#### DATA SHOWN ####

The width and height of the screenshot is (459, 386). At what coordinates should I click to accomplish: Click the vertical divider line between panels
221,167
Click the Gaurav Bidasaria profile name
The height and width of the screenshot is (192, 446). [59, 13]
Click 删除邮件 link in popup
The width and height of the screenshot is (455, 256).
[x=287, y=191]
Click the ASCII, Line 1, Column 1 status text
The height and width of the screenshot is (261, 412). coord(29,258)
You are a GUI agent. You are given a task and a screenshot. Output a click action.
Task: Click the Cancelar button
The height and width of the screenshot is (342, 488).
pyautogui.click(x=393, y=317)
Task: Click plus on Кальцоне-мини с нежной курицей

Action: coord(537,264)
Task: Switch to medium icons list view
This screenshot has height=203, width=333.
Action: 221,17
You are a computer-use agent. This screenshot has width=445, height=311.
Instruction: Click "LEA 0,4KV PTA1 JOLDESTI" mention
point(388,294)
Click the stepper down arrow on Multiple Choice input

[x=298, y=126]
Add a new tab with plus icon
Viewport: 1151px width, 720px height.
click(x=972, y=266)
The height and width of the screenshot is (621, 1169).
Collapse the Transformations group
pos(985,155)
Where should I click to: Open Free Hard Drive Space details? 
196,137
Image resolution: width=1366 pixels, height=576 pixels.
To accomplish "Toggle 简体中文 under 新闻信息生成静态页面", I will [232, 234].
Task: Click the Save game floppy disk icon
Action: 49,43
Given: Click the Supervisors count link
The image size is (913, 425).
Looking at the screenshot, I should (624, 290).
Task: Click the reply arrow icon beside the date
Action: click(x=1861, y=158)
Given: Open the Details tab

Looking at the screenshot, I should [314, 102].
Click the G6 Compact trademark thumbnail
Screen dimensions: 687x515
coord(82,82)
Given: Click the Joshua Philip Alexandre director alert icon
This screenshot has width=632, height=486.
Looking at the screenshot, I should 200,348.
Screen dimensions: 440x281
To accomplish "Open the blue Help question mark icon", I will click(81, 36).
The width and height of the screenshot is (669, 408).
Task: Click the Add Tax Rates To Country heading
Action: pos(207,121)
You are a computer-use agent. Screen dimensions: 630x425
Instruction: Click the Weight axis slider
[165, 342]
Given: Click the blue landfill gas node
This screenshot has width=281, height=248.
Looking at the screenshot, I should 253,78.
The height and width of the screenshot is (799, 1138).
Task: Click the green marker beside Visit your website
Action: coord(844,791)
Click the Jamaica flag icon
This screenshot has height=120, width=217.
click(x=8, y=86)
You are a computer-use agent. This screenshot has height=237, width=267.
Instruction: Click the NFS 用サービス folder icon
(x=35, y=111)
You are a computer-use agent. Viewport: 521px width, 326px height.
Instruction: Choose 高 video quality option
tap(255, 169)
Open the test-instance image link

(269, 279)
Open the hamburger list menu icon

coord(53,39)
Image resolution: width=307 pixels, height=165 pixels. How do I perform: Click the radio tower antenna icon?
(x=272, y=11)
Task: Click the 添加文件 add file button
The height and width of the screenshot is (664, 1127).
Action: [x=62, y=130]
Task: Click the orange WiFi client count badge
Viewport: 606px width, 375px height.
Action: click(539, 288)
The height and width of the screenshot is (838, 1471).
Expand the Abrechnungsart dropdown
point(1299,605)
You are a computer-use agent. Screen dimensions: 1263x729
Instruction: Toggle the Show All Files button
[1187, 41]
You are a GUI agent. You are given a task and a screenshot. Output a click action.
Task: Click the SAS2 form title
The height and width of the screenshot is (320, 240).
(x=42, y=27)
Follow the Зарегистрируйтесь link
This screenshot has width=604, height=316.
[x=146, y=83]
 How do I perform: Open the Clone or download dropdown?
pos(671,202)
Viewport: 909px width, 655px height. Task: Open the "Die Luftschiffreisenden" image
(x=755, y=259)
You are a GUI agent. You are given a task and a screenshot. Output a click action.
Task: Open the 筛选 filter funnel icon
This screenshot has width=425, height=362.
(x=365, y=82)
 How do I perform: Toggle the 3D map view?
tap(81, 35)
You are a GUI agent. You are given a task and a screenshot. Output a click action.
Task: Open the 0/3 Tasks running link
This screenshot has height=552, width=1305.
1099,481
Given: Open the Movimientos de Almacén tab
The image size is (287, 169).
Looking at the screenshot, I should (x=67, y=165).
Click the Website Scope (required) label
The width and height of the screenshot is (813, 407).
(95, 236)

####

EXERCISE DESCRIPTION -> Repeat each line, unchanged, from the line that contains "Viewport: 909px width, 655px" to the end of the listing above.

WORKED SOLUTION ->
Viewport: 909px width, 655px height. Task: Open the "Die Luftschiffreisenden" image
(x=755, y=259)
You are a GUI agent. You are given a task and a screenshot. Output a click action.
Task: Open the 筛选 filter funnel icon
This screenshot has width=425, height=362.
(x=365, y=82)
 How do I perform: Toggle the 3D map view?
tap(81, 35)
You are a GUI agent. You are given a task and a screenshot. Output a click action.
Task: Open the 0/3 Tasks running link
This screenshot has height=552, width=1305.
1099,481
Given: Open the Movimientos de Almacén tab
The image size is (287, 169).
Looking at the screenshot, I should (x=67, y=165).
Click the Website Scope (required) label
The width and height of the screenshot is (813, 407).
(95, 236)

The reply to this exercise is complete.